start RECORD EXTRACTS

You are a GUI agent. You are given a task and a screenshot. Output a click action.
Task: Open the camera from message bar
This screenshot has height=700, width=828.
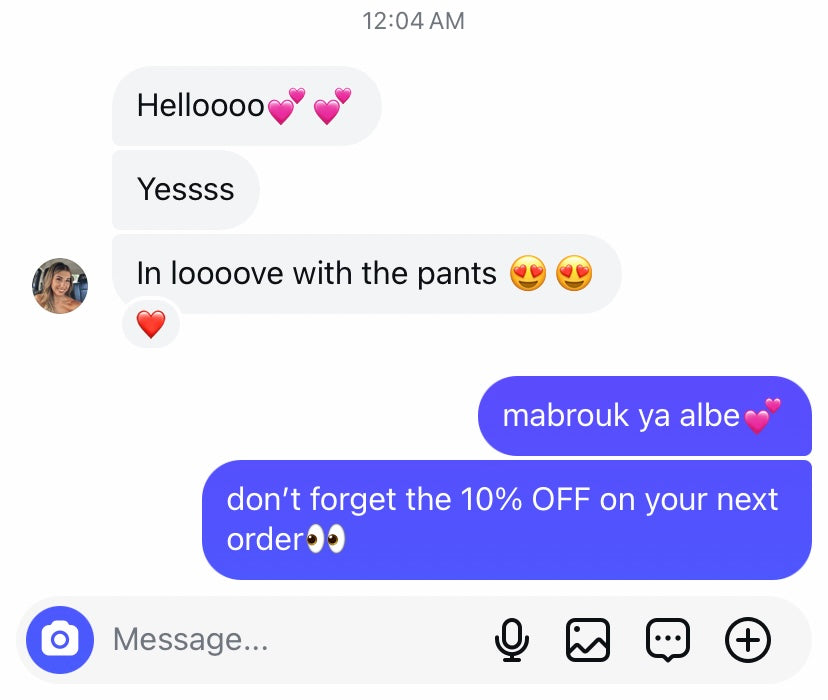tap(60, 639)
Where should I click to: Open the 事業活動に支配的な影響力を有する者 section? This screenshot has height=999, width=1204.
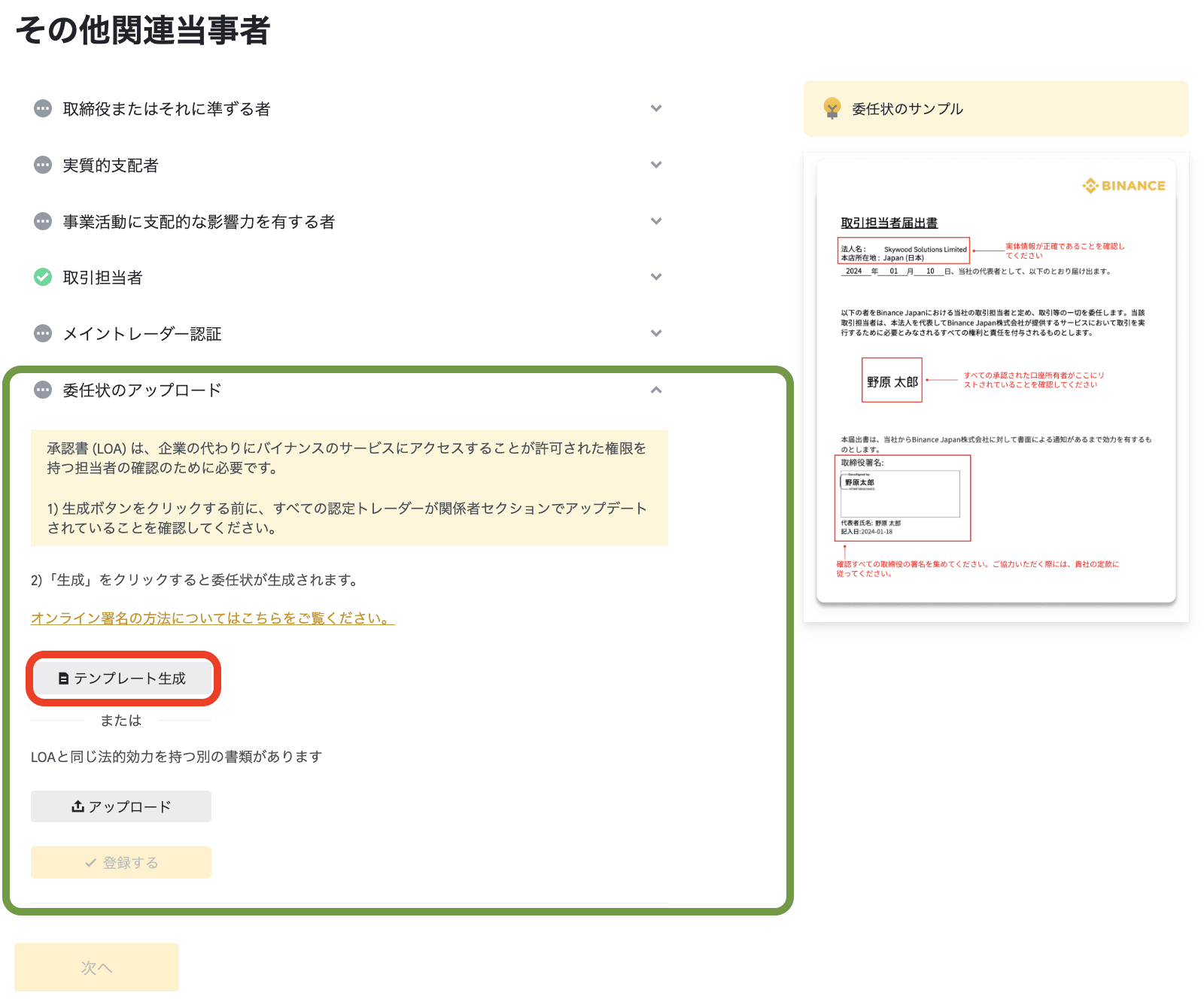coord(199,221)
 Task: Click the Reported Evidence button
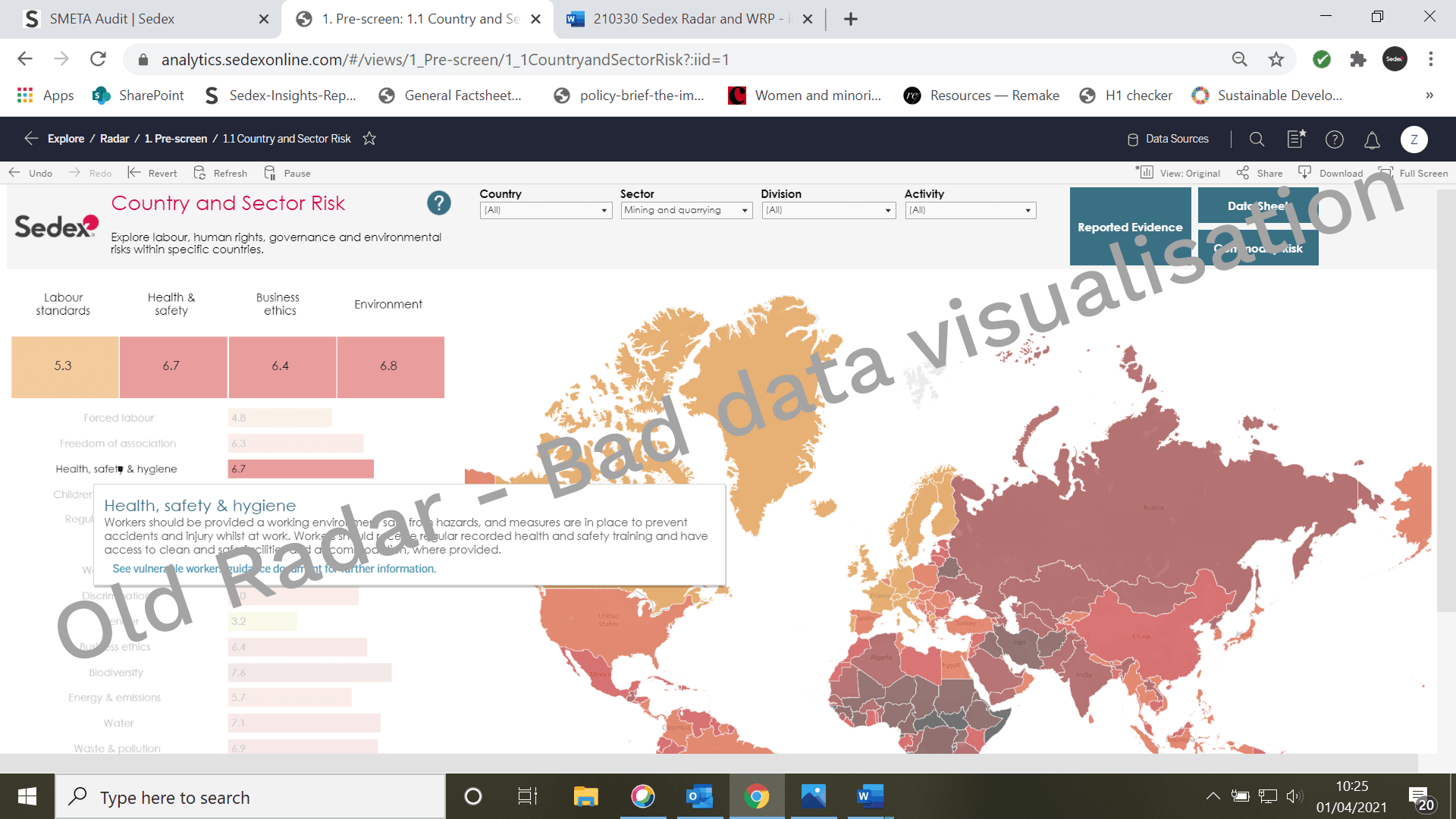pyautogui.click(x=1130, y=227)
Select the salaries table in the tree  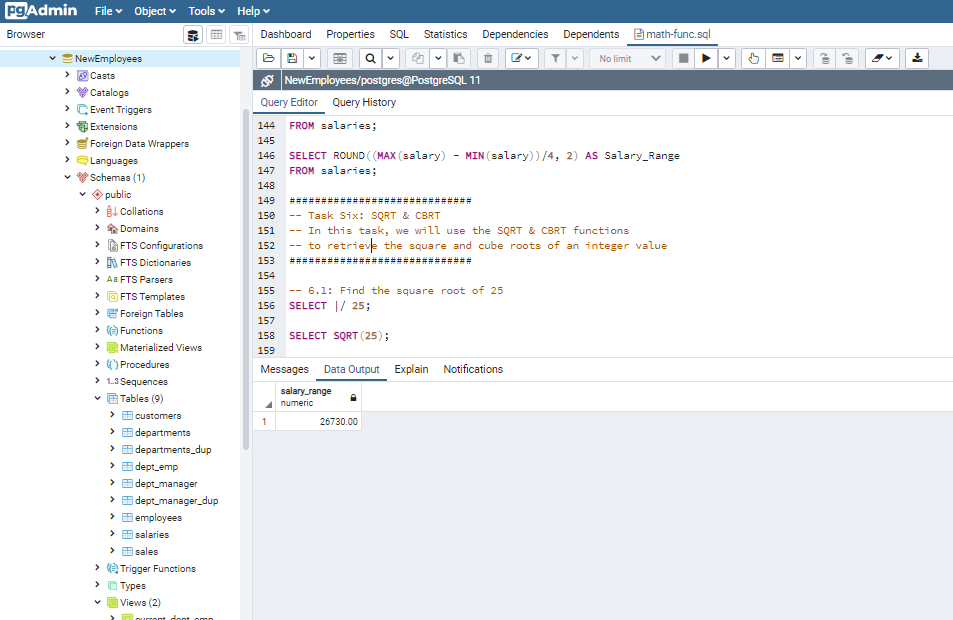(x=152, y=534)
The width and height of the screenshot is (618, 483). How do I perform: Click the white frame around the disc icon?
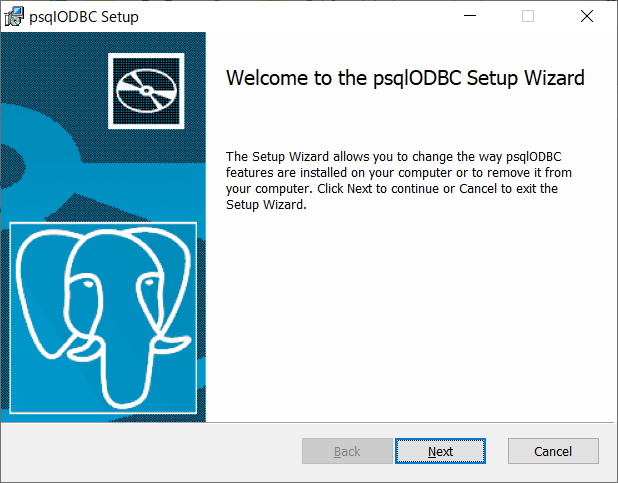coord(146,91)
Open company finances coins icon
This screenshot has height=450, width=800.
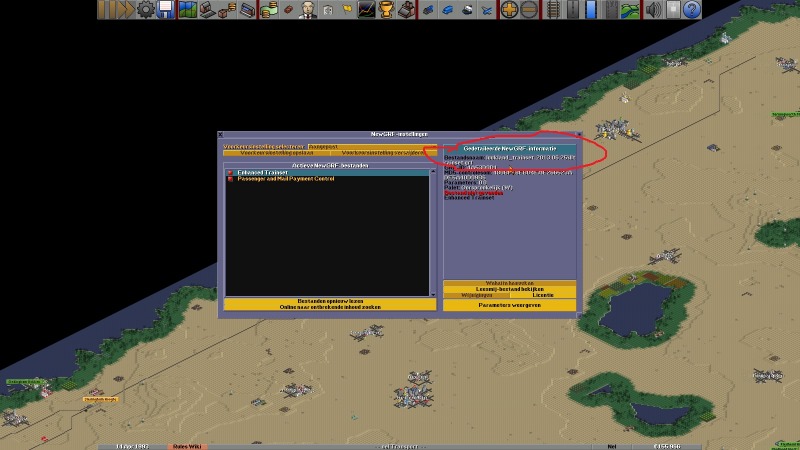point(269,10)
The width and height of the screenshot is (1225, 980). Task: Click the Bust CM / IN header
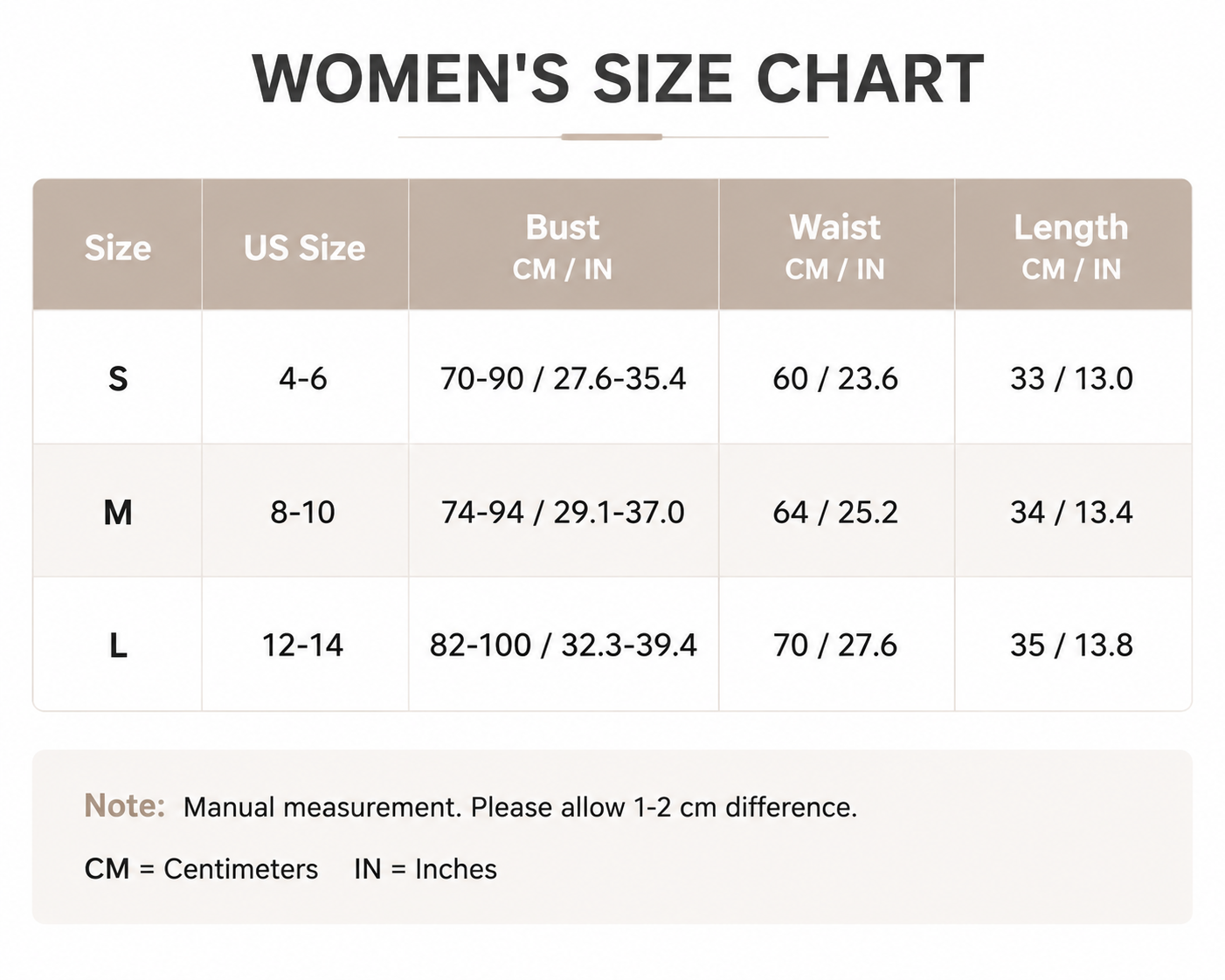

end RECORD EXTRACTS

◆ INSTRUCTIONS TO FOLLOW
Starting at the line that contains "Open company finances coins icon" and ending at the close of the rows above, output each line as a Markdown table with columns No. and Line. Leave out blank lines and pictures.

◆ TASK ANSWER
| No. | Line |
|---|---|
| 1 | Open company finances coins icon |
| 2 | This screenshot has height=450, width=800. |
| 3 | point(269,10) |
| 4 | The width and height of the screenshot is (1225, 980). Task: Click the Bust CM / IN header |